Я видела, как она прикасается к отцовской палитре, как берет тюбики с краской и что-то колдует-разглядывает, перекладывает из ладони в ладонь, видела, как проводит рукой по подрамнику (слышу непременную отцовскую реплику: «Осторожно, пальцы не занози»), видела, как ходит она вокруг манекена, обыкновенного портняжьего манекена (– Зачем он? – Складки на одежде писать, чтобы натурщиков не мучить); видела: что-то происходит, но что – назвать не могла.
Через много лет отец скажет:
– На студенческой выставке видел работу Ады Рыбачук. Это по-настоящему хорошо.
Ада исчезла из моей жизни: я уезжала из Киева, она уезжала из Киева... Из мелькавшего в журналах, узнавала в разное время, что Ада Рыбачук и Володя Мельниченко живут и работают на Севере; запомнила название: остров Колгуев – место их долгого пребывания, прочитала рассказ о них художника Рокуэлла Кента (почитала, порадовалась, погордилась. Снова подумала: отец был прав). Потом в другом журнале появились их имена в связи с участием в конкурсном проекте по созданию памятника в Бабьем Яру...
Но все это было еще далеко от меня. Вернее, я была еще далеко.
Встретились мы через много лет. Как все живые, я ходила на кладбище навещать могилы близких, а Ада и Володя там работали: создавали памятник киевлянам – целый комплекс, который они называли Парком памяти. Описывать не стану, такова специфика места и работы.
Мы виделись часто: я приходила к ним на «объект», чаще всего заставала их на лесах, во время работы. Иногда виделись у них в мастерской, и у меня дома. Относились и относимся друг к дружке с нежностью: свидетели детства. Ада помнит мою семью («Папа катал тебя на спине и рычал, как лев. Говорил, что ты его дрессировщица. А я завидовала») . Вот этого я как раз не помню. Зато помню ее родных, особенно ясно вижу бабушку Варвару Афанасьевну: она, кажется, и сделала Аду Адой).
В общем, было нам о чем говорить и о чем молчать.

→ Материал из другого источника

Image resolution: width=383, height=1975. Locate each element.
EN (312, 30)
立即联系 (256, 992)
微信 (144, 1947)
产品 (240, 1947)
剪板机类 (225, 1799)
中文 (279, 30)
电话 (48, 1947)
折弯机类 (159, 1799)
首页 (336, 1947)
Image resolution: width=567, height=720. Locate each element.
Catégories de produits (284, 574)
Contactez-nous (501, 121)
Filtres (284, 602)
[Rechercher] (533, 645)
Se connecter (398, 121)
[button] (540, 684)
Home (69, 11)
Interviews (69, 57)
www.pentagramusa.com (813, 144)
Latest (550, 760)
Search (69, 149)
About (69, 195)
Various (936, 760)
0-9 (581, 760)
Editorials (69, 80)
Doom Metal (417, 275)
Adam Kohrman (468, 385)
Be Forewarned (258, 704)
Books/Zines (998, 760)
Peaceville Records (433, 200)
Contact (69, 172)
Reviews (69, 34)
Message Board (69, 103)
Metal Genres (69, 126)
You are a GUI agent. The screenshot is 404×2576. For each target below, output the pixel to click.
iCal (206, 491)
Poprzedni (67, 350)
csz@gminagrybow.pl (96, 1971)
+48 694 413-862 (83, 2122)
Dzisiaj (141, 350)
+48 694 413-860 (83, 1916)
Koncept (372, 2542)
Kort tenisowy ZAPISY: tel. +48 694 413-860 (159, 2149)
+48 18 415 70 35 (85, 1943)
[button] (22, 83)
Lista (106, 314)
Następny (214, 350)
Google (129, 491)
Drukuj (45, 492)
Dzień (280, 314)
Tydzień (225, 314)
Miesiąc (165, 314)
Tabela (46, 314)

Пришли Володя и Ада на последнюю прощальную выставку работ отца – это было и мое прощание перед отъездом. И держались они как бы в тени: им все казалось, что их присутствие может навлечь...( «тебе предстояла таможня...»– напишет она вдогонку. Я храню это «письмо вдогонку» – вот уже сколько лет. Письмо от Ады и Володи).
Что навлечь, почему?
Кордон милиции я увидела еще издали. Возле спуска в низину, – к стене, к комплексу Памяти, – милиционеров особенно много. Сгрудились. Не пройти. В воздухе повис рев машин, еще какой-то надсадный гул – звук катастрофы. Что это?
«Давайте, проходите. Я сказал, не задерживайтесь». Милиционер разве что не замахивается... « Вы по какому понимаете?»
Если бы услышала выстрелы, – не удивилась бы.
Акция. У меня она ассоциируется с одним: с Бабьим Яром.
Низина. Холмы вокруг. Кладбище. Что там ревет? Акция. Уничтожение.
Потом мы узнаем, что работал насос, качающий цемент – заливали изображения на Стене Памяти: история Киева и киевлян в рельефах – многолетний труд Ады и Володи.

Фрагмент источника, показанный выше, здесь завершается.